**Excerpt to read:**
★ ★ ★ ★ ★ ★ ★

Link: http://www.ama-assn.org/amednews/2007/12/24/bisb1224.htm

Summary:

  • Article addresses physician quality rating systems in New York and Massachusetts.
  • Many physicians feel insurance companies rank them largely on costs.
  • Attorney General of New York signed a deal pledging that they would use independently derived quality measures to establish tiered networks.

Significance to Literature:

Massachusetts is facing the same legal battle over physician ranking as New York.

 

(71) Putting the Quality in Rankings. American Medical News Opinion. December 3, 2007.

Link: http://www.ama-assn.org/amednews/2007/12/03/edsa1203.htm

Summary:

  • New York State and Cigna reached an agreement that calls for Cigna to use independently developed quality criteria.
  • Cigna is prohibited from using cost data to rank doctors.
  • Requires Cigna to pay for a third party ratings examiner.
  • Physicians will be able to appeal these ratings.

Significance to Literature:

New York State requires insurers’ rating of physicians to be independent, transparent, and not based on cost data.

★ ★ ★ ★ ★ ★ ★

From the summary of the Putting the Quality in Rankings article above, list each term of the agreement between New York State and Cigna.

**Material provided:**

★ ★ ★ ★ ★ ★ ★

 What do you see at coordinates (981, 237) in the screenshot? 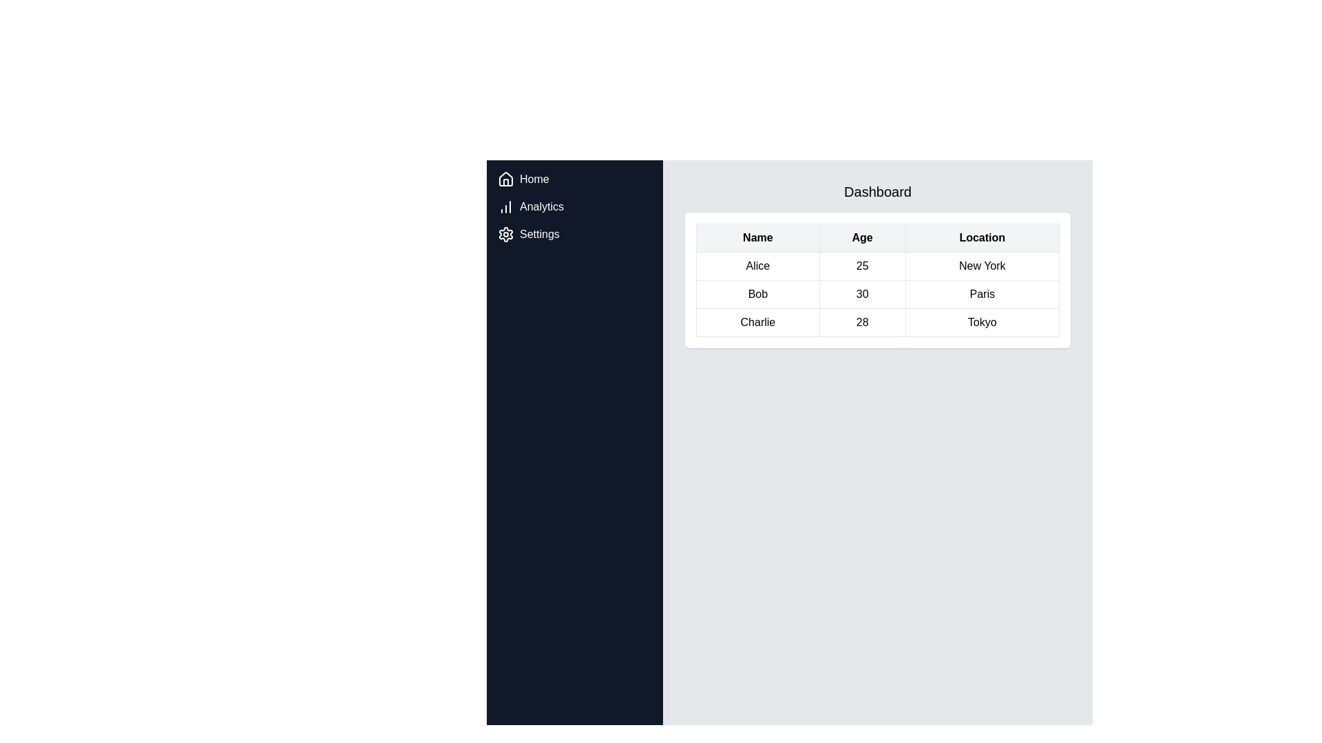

★ ★ ★ ★ ★ ★ ★

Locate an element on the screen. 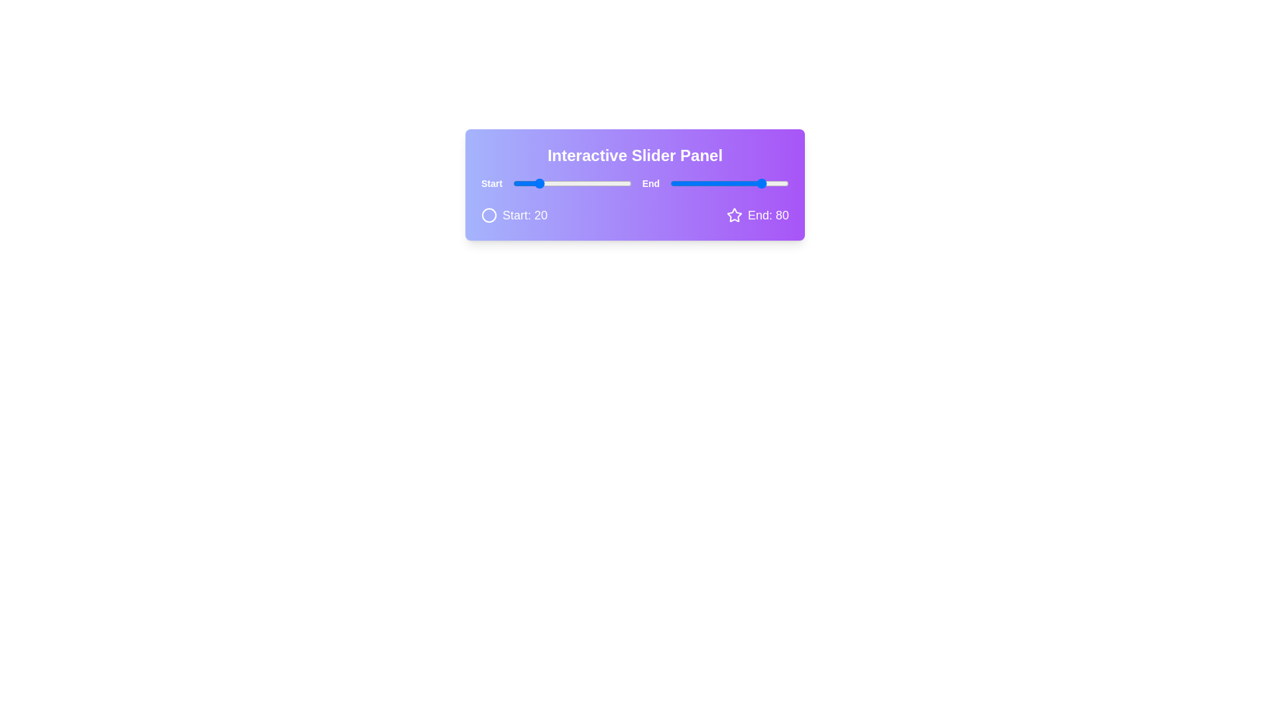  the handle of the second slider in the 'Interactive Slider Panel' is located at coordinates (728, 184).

★ ★ ★ ★ ★ ★ ★

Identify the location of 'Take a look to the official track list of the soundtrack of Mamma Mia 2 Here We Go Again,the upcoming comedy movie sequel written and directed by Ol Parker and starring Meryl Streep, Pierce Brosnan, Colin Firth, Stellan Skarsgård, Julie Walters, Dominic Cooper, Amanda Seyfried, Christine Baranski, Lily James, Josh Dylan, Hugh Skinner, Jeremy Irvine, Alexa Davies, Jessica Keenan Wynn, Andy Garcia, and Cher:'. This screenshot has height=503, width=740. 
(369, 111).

★ ★ ★ ★ ★ ★ ★

**Answer box:**
- Cigna must use independently developed quality criteria.
- Cigna is prohibited from using cost data to rank doctors.
- Cigna must pay for a third-party ratings examiner.
- Physicians will be able to appeal the ratings.